--- Begin TEXT EXTRACT ---

Thanks for sharing this Bob. As a person who loves stories about those that paved the way for us and the history of things the story and this thread are a great read.

The part about salmon tasting like Lake Erie brought back a few memories. My grandma lived a short walk from Lake Erie in Michigan and the fish came out already flavored!
 
....Speaking of a more balanced tradition in waterfowl journalism and taking the opportunity to weave a lesson into a story on the "wrongness" of rationalizing a lack of ethics.... Well, let's just say that I think Joe is at his best in this segment of his story and lends support to Uncle Mike's point about what's changed.

--- End TEXT EXTRACT ---
--- Begin DATA EXCERPTS ---

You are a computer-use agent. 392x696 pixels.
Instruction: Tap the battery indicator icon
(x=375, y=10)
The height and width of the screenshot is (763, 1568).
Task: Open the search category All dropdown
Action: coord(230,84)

--- End DATA EXCERPTS ---

> [TO BE DONE]: Copy the stretch of the forum post from "Thanks for sharing" through "out already flavored!", renaming "Lake Erie" as "Lake Huron" wherever it occurs. The rows were drawn from a different source than the text.

> [RESULT OF THIS TASK]:
Thanks for sharing this Bob. As a person who loves stories about those that paved the way for us and the history of things the story and this thread are a great read.

The part about salmon tasting like Lake Huron brought back a few memories. My grandma lived a short walk from Lake Huron in Michigan and the fish came out already flavored!